Tanya Gold Tanya Gold

Marcus Wareing drops a name

Strange goings on at the third corner of Knightsbridge's celebrity-chef triangle

[Getty Images/Shutterstock/iStock/Alamy] 
issue 19 April 2014

In the ‘Chefs’ Last Supper’ in the National Portrait Gallery, Marcus Wareing is throwing a brie at Gordon Ramsay, who plays Jesus. They both have restaurants in the celebrity-chef triangle in Knightsbridge near Heston Blumenthal’s Dinner, which led Ramsay to fantasise about chefs’ fisticuffs at 4 a.m. in the street, as he does; but what was Marcus Wareing at the Berkeley, which sounds very like a restaurant with in-built directions for the confused, has been rebranded to be less ‘formal’ and more ‘relaxed’. It is now just ‘Marcus at the Berkeley’. It’s gone the way of gay icons with a solitary name in lights: Judy. Barbra. Liza. Marcus.

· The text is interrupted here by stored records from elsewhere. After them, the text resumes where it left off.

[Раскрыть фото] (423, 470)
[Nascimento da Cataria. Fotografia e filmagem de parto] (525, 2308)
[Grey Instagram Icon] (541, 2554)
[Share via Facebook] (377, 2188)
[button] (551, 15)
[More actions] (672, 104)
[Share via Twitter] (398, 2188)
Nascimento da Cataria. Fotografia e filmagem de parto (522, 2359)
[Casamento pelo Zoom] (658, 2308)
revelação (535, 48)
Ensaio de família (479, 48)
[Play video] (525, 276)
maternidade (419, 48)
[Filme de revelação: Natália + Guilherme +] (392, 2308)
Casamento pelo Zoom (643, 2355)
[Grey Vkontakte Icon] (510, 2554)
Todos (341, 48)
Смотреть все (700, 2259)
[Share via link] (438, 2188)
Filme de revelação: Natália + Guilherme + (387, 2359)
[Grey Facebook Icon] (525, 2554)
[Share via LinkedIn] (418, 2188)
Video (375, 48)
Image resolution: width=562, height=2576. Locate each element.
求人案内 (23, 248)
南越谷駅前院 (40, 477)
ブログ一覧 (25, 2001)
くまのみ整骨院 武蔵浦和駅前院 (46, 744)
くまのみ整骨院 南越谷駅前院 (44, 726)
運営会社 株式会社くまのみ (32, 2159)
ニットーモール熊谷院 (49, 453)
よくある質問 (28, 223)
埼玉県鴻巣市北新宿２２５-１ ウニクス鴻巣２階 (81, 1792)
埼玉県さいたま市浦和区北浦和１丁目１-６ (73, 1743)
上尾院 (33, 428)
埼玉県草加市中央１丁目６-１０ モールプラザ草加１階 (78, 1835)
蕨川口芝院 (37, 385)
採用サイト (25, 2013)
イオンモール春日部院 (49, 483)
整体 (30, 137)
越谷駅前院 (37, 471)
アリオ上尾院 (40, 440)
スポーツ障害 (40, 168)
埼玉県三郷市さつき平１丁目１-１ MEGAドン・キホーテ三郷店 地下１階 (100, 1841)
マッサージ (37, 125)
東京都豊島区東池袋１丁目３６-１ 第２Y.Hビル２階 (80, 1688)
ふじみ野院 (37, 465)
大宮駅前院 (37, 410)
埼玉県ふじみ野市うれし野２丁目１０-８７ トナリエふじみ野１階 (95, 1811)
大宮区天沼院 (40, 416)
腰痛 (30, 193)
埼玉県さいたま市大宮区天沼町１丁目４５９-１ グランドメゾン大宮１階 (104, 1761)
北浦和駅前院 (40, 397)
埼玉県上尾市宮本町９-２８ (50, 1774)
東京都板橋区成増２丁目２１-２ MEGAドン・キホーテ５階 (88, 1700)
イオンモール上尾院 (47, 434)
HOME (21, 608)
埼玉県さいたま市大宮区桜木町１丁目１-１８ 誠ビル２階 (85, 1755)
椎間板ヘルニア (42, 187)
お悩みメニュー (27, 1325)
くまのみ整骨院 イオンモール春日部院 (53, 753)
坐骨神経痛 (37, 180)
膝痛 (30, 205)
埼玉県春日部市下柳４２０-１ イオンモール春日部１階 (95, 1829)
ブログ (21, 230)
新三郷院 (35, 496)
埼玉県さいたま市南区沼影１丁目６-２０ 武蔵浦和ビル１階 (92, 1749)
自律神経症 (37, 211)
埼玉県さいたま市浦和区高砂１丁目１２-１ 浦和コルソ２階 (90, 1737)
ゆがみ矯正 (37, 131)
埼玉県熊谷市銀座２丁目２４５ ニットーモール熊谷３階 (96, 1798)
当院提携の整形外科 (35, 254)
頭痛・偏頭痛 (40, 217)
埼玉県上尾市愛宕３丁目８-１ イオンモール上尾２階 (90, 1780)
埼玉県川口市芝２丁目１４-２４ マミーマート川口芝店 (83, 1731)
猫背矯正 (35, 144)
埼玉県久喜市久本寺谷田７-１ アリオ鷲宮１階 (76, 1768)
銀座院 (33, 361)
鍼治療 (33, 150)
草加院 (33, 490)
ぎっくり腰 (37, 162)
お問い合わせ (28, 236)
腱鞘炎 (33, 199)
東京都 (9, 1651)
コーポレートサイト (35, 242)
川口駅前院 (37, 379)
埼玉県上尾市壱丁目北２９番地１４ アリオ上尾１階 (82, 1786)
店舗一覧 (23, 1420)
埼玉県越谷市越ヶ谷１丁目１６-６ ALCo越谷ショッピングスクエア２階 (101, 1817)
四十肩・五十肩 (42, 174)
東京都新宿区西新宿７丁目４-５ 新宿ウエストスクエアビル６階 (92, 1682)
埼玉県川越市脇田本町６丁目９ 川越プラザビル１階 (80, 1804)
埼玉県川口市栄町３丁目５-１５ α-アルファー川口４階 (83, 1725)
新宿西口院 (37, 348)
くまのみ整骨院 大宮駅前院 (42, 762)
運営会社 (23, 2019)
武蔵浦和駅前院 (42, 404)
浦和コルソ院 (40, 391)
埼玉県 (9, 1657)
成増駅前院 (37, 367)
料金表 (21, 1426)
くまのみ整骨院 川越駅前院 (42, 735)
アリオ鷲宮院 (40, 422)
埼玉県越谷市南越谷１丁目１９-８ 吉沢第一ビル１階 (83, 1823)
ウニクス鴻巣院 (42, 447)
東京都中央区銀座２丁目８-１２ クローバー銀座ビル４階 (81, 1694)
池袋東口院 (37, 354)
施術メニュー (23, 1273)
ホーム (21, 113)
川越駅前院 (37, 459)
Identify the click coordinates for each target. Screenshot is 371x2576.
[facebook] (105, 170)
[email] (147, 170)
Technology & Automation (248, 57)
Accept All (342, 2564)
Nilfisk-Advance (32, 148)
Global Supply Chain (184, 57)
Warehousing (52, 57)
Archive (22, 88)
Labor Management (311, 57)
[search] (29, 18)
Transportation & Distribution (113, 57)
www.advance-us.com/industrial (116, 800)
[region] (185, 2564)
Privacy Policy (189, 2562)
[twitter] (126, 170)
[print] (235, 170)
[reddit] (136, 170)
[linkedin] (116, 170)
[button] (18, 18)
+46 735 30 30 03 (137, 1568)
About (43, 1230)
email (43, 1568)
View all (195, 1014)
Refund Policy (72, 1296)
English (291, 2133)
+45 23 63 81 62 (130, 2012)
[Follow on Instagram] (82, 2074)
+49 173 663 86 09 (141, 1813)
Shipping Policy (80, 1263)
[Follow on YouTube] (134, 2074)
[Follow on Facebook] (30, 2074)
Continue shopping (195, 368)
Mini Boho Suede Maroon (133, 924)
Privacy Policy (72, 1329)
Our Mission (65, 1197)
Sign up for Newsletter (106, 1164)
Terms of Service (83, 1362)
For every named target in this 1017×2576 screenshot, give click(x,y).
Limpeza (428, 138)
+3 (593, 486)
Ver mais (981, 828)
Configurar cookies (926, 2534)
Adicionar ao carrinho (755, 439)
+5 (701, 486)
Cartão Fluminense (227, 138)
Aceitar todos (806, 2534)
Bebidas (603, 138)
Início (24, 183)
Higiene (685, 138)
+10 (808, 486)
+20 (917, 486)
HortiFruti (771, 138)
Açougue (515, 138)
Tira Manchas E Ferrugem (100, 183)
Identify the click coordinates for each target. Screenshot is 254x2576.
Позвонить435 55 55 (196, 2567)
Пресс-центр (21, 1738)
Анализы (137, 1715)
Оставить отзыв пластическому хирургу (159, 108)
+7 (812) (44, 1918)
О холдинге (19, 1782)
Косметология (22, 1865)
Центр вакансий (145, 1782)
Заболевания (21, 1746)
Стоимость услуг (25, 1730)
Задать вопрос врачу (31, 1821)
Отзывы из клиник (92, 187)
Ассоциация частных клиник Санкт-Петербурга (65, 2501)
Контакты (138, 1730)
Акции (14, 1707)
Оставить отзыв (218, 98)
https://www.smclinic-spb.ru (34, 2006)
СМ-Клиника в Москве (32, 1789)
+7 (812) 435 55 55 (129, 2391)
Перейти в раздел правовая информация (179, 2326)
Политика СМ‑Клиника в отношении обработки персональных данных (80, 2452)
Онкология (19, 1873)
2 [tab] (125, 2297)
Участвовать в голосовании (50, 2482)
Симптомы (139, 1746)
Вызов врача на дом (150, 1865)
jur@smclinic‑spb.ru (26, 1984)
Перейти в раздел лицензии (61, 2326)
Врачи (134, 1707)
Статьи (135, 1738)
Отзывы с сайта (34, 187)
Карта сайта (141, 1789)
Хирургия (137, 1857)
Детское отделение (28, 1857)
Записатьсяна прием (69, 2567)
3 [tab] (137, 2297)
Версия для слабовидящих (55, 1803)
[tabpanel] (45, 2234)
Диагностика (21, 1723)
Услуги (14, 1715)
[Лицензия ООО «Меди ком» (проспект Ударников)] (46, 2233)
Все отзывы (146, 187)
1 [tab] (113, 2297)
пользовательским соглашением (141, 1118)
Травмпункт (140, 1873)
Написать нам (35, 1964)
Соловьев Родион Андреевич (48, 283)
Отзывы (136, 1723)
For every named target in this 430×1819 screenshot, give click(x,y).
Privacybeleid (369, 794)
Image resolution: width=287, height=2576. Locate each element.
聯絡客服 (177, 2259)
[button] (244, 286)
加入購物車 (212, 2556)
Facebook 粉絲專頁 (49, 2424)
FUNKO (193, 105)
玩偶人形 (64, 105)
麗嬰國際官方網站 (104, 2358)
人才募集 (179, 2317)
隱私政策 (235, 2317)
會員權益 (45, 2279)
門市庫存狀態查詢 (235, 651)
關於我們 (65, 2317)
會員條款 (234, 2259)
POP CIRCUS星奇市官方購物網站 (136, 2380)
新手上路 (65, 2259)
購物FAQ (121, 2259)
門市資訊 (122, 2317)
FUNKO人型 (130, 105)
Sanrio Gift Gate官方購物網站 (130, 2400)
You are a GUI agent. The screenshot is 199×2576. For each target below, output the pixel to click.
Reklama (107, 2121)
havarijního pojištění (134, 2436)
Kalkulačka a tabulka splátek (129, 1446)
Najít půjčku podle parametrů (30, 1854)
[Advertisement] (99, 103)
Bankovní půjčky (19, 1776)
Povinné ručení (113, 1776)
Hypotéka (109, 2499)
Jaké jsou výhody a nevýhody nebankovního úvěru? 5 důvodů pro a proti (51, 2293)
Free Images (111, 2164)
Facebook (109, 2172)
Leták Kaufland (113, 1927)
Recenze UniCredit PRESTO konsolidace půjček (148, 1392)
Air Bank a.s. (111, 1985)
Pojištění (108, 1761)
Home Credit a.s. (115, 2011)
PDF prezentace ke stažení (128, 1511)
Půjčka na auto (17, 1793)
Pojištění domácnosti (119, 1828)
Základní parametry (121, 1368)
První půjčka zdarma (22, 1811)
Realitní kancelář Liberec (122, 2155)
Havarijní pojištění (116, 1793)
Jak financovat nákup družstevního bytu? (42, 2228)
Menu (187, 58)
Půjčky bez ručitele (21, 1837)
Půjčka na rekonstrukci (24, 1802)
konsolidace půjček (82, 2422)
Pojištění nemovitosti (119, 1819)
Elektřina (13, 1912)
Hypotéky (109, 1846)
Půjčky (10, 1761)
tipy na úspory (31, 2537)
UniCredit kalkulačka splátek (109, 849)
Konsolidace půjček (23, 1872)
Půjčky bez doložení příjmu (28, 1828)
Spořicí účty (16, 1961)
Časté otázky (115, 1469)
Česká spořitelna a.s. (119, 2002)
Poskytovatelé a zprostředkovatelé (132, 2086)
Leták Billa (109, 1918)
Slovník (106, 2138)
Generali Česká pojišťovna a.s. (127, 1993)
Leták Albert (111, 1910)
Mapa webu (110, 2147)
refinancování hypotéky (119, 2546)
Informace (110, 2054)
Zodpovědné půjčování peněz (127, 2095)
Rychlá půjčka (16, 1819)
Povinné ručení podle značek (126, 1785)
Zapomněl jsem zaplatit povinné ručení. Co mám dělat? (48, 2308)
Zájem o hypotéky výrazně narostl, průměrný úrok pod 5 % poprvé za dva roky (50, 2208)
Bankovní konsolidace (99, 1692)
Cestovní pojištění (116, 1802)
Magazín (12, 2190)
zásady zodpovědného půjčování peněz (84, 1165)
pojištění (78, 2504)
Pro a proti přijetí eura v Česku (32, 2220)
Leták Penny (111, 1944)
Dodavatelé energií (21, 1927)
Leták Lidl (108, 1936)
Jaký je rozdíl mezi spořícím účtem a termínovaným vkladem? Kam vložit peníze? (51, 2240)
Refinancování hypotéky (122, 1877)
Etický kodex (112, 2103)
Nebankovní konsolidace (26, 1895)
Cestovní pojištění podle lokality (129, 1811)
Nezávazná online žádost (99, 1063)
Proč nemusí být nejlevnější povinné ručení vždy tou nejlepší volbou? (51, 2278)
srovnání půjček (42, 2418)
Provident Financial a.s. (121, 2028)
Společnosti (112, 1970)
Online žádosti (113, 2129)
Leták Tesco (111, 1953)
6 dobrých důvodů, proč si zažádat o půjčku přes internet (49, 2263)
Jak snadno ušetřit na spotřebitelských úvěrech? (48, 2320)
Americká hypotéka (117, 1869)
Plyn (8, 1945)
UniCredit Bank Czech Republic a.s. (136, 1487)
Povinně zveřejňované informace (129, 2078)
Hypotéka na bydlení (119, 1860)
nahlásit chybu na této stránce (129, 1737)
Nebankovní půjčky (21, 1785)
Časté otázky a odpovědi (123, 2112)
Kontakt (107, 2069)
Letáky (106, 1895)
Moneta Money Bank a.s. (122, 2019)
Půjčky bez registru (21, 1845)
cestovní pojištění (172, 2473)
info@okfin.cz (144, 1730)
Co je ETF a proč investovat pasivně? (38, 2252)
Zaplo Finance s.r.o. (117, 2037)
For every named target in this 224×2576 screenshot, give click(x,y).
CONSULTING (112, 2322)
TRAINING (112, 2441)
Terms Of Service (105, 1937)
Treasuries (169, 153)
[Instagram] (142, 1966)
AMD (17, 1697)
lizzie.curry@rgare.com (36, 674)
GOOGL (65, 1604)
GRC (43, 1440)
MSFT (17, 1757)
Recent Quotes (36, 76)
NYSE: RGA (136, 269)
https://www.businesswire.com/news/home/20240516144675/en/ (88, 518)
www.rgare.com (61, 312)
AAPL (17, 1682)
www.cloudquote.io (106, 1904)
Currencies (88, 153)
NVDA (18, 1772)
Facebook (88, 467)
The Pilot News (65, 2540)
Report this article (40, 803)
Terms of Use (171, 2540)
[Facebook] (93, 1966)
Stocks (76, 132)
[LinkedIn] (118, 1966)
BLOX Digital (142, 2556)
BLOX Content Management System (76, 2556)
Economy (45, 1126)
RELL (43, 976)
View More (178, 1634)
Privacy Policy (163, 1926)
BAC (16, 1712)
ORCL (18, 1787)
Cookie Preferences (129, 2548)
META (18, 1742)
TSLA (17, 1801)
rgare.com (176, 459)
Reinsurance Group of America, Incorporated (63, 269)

The Berkeley is an insane hotel with blank windows; it has the eyes of a sociopath. It has a crazed florist, who has built a cherry tree in the lobby in banks of daffodils; this, of course, is the monetisation of Easter, which began in Harvey Nichols (where else?) but has spread across the road to the Berkeley. This is the way of things in plutocratic London: do not go outside. It is dangerous out there; there are looters staring at the giant pack of Gillette Fusion ProGlide Power replacement cartridges masquerading as the Candy & Candy development One Hyde Park and dreaming of stealing your possessions. Instead, establish outside inside at vast expense. One day I expect to see the whole of the Cotswolds inside the Berkeley, complete with birds and a random pony.

To enter Marcus (sorry, I am giggling) one has to navigate the fashion hags in the tearoom, who are eating the Berkeley’s signature ‘fashion tea’, with cakes in the shape of their beloved accessories, although, as P points out, no one has sex with you because you have a nice handbag.